Em qualquer caso, Tubarão ocupa um lugar na história do moderno cinema americano que, como é fácil compreender, Águas Perigosas não poderá ambicionar. De facto, o filme de Spielberg “inventou” o conceito de blockbuster. Não por causa do custo da sua produção, entenda-se: Tubarão teve um orçamento de 9 milhões de dólares, o que, mesmo considerando a necessária actualização para valores actuais, o definia como uma produção “normal” — Barry Lyndon, por exemplo, lançado no mesmo ano (actualmente em reposição no mercado português), custou 11 milhões. O que, a partir daí, passou a definir um blockbuster foi a estratégia do seu lançamento: uma ocupação gigantesca de salas (ou de ecrãs, como se diz na linguagem do marketing cinematográfico) e a “obrigação” de conseguir um rendimento altíssimo na primeira semana de exibição (em boa verdade, logo no fim de semana de estreia).

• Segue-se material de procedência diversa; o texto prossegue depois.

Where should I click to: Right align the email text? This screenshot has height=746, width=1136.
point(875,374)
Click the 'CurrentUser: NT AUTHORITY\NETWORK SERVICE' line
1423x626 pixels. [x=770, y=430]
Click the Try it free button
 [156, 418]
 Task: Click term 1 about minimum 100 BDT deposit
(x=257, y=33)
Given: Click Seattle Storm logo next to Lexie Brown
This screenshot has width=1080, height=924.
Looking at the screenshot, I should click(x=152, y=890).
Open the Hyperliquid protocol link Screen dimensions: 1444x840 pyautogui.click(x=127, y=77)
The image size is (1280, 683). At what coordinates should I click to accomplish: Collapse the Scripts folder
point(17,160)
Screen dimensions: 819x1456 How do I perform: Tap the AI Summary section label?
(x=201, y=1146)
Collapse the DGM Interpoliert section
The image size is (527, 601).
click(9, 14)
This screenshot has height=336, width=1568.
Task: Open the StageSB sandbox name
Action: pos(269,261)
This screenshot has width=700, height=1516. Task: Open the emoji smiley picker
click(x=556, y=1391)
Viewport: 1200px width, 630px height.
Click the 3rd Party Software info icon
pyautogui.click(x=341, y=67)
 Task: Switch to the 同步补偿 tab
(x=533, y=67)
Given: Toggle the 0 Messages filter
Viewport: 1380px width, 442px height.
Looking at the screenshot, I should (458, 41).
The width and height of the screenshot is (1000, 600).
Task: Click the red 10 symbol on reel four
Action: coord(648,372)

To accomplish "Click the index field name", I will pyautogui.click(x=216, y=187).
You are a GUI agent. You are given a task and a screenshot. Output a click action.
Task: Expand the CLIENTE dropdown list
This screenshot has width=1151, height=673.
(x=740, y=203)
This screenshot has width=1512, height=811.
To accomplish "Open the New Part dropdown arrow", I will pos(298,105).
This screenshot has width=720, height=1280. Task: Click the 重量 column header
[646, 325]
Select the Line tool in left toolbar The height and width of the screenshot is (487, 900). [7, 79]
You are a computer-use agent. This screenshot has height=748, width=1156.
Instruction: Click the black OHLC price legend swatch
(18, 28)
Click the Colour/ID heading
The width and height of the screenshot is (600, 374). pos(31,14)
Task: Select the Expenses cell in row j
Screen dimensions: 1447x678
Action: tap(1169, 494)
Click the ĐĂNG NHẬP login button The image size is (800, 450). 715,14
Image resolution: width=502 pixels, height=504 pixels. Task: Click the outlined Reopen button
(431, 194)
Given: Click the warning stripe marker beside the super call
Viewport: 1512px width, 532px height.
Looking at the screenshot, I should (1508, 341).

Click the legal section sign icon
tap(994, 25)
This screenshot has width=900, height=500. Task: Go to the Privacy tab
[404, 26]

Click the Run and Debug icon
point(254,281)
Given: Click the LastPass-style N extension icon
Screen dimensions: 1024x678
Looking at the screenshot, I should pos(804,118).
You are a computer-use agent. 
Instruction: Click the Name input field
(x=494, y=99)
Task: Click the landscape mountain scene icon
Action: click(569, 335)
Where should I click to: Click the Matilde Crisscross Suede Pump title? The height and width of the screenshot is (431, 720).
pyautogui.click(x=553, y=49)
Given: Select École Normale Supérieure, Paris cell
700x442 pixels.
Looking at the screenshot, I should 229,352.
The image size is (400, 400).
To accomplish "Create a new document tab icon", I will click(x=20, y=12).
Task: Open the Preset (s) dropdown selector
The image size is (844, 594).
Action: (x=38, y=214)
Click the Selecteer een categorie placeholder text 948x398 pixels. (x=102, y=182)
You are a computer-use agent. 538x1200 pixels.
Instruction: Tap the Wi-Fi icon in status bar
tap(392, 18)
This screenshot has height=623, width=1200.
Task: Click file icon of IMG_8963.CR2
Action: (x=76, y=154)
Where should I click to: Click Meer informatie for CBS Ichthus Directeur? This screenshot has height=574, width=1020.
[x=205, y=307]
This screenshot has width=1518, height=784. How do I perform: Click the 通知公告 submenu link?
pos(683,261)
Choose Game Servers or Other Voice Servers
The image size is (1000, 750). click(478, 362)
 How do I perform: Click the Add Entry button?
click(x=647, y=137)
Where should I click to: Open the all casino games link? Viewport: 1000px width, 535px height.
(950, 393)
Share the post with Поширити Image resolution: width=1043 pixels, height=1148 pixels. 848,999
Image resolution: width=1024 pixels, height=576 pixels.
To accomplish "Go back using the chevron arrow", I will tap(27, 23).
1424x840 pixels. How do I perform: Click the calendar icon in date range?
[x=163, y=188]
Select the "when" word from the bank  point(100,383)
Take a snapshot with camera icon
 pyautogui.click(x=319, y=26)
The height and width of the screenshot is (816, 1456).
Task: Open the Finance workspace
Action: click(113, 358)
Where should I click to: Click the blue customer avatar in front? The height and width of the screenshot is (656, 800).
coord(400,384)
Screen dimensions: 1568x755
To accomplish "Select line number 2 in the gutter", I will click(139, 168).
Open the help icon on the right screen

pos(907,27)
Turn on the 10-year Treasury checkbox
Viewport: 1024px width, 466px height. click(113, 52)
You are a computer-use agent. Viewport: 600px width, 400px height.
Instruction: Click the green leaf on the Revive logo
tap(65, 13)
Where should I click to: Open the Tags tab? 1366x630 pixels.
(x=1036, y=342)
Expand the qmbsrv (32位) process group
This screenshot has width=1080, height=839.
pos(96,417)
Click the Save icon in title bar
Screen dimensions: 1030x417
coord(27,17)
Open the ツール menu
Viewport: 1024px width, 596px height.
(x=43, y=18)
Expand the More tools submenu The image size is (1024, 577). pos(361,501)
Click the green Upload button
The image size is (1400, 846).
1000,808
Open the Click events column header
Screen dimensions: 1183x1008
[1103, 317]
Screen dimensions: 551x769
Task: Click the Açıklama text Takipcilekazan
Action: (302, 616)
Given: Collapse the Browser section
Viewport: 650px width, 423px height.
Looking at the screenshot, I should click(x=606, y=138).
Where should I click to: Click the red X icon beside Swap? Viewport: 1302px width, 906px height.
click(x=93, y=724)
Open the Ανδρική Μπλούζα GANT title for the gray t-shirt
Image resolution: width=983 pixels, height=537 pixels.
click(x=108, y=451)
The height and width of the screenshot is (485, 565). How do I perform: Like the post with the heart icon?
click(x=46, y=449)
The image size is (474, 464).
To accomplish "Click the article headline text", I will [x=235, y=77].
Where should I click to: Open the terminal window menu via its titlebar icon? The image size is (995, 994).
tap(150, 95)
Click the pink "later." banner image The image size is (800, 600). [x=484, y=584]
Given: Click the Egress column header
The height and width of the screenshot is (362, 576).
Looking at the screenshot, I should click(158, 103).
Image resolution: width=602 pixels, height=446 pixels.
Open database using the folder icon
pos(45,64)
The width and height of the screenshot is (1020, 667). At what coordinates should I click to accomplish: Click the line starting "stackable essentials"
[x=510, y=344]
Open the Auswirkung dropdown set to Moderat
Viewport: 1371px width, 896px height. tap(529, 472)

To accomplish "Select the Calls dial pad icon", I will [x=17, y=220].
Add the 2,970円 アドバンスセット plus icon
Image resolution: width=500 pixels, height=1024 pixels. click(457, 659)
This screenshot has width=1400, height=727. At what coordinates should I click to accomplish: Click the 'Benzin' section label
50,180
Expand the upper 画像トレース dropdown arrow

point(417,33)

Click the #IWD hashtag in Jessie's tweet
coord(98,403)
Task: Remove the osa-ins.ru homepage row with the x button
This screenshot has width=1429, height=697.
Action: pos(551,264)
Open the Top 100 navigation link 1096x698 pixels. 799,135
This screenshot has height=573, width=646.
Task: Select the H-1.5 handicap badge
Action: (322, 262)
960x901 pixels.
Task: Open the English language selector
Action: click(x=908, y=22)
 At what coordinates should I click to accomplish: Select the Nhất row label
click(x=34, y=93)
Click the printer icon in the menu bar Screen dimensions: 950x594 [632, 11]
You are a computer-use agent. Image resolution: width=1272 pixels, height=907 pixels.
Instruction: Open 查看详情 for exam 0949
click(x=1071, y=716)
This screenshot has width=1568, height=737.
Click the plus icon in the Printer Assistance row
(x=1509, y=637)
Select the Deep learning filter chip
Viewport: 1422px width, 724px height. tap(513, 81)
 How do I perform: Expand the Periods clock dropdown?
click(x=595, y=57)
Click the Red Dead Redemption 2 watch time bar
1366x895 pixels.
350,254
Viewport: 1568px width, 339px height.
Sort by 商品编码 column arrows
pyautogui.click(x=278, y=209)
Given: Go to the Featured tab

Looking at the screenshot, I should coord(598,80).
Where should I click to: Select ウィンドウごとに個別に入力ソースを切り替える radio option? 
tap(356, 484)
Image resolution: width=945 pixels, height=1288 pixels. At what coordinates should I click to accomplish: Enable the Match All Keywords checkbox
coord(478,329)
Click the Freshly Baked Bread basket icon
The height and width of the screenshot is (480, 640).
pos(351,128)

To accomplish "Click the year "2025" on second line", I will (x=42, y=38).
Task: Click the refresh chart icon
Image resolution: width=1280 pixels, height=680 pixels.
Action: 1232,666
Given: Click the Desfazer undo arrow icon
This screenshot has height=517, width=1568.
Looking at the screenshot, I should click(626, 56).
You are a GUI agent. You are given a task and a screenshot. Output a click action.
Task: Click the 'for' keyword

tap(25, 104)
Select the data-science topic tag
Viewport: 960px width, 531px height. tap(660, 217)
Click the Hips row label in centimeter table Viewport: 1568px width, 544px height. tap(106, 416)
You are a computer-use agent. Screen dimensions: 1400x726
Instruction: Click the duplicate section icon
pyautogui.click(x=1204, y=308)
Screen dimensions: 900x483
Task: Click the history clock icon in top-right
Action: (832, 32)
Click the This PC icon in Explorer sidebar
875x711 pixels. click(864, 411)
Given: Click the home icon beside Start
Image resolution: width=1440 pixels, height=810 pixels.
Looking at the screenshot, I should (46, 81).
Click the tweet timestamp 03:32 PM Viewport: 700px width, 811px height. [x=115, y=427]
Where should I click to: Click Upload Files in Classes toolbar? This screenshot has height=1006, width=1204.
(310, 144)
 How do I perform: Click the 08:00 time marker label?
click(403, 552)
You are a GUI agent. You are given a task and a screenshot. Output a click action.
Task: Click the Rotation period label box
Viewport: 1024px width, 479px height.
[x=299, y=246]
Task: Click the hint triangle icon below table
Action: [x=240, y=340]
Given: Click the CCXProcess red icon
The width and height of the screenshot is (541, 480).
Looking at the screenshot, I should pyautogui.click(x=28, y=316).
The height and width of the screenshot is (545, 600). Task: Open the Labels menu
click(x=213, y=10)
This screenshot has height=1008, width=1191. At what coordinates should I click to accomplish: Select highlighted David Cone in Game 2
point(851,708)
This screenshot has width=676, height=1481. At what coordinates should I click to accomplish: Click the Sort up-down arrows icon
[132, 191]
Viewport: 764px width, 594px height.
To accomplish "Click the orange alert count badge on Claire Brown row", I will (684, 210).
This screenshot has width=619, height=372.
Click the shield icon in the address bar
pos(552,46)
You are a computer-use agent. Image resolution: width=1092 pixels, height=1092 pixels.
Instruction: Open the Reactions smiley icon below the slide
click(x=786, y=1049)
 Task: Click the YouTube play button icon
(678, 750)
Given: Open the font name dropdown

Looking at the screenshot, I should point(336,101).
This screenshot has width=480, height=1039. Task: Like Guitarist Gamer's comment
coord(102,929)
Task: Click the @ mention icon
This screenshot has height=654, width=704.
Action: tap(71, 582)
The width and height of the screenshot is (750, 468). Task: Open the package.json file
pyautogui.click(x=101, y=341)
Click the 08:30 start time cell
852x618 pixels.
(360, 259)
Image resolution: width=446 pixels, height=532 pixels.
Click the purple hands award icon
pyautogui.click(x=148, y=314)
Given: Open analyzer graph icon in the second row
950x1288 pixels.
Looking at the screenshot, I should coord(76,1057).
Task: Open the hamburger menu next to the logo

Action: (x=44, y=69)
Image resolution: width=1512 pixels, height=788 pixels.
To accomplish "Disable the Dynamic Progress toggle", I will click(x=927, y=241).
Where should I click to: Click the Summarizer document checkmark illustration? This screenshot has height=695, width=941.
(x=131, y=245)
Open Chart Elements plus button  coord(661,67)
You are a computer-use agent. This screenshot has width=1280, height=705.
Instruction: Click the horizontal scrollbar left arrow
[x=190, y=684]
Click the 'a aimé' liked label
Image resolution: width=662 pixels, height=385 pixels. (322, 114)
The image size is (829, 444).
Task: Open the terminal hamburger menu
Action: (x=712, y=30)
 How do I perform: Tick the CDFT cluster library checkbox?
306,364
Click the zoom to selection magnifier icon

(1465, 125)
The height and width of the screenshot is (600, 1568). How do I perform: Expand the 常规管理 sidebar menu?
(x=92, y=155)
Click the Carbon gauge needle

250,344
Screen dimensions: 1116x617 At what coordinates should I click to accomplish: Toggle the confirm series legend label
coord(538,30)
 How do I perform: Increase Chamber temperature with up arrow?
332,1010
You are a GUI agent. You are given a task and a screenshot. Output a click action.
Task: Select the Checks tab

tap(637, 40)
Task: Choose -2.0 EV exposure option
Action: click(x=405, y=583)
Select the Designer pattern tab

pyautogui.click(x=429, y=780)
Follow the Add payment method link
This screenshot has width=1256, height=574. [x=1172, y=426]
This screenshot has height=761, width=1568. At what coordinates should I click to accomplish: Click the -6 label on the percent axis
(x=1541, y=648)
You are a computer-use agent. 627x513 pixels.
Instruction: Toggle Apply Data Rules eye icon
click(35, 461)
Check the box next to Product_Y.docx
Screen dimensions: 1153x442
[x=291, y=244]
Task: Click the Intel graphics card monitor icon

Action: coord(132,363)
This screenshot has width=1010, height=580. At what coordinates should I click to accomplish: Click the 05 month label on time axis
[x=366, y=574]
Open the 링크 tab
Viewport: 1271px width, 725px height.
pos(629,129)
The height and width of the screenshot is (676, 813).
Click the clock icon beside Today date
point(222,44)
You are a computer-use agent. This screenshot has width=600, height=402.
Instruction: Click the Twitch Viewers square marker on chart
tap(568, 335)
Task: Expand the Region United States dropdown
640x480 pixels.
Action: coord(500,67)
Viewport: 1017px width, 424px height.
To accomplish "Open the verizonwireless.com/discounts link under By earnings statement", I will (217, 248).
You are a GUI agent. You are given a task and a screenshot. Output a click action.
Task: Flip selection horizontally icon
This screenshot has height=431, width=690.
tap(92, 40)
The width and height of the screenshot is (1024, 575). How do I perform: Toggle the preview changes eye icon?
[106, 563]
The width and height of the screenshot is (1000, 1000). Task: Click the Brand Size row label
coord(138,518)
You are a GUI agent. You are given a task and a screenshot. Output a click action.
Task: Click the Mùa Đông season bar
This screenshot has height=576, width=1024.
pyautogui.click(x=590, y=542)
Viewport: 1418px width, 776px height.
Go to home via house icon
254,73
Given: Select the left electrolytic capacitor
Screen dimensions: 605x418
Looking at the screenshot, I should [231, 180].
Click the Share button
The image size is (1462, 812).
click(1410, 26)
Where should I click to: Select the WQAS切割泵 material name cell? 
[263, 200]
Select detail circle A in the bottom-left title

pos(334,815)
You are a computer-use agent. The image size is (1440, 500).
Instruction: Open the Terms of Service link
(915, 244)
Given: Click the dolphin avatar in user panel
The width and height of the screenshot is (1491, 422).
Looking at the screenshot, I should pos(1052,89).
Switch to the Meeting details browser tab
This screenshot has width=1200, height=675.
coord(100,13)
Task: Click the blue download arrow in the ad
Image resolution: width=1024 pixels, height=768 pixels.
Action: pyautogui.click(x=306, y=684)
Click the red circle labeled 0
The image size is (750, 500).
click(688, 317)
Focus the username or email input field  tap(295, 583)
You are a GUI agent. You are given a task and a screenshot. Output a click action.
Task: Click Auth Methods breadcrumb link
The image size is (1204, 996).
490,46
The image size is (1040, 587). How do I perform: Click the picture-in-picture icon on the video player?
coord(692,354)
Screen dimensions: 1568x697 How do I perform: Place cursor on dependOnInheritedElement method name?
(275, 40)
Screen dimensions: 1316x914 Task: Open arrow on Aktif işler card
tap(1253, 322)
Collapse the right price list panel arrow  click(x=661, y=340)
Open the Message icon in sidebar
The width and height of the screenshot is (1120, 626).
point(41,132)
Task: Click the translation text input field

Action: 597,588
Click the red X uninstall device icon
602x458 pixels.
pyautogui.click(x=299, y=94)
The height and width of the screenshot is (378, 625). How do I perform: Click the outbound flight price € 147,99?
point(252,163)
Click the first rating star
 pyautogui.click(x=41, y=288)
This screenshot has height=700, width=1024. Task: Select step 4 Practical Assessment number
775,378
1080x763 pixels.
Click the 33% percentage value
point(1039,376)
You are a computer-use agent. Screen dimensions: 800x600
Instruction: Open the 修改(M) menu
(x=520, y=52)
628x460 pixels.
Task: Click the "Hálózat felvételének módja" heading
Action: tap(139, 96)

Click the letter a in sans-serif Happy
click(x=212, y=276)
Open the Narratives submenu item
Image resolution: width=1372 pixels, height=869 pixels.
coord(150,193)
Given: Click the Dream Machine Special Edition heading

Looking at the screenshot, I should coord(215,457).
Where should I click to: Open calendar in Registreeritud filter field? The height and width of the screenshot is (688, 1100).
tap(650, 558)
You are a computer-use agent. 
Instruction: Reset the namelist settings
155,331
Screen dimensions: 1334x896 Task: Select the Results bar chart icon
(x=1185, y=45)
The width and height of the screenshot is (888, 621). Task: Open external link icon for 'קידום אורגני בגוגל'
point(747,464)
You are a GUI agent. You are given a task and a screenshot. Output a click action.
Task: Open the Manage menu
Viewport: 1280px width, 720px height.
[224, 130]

Encurtando uma longa história, importa dizer que o conceito de blockbuster, inflacionando os custos de produção e impondo uma agressiva ocupação dos mercados, se tornou um dos problemas fulcrais da indústria americana. Steven Soderbergh já o disse publicamente: é possível interessar um grande estúdio num projecto orçado em 100 milhões, mas ao propor um filme de apenas 10 milhões, já sabe que será olhado como um perigoso suspeito...
Neste contexto, Spielberg é um caso admirável de sobrevivência. Não porque a sua história se tenha distanciado do universo dos blockbusters. Bem pelo contrário: de Os Salteadores da Arca Perdida (1981) a As Aventuras de Tintin – O Segredo do Licorne (2011), tem assinado algumas das mais ambiciosas produções de Hollywood (e o relativo falhanço comercial do segundo título referido não altera a questão). Acontece que, de A Lista de Schindler (1993) a Lincoln (2012), Spielberg nunca renegou a sua fundamental vocação de contador de histórias. Mesmo quando Lincoln foi considerado um projecto pouco estimulante e correu o risco de ser “reduzido” a uma mini-série televisiva...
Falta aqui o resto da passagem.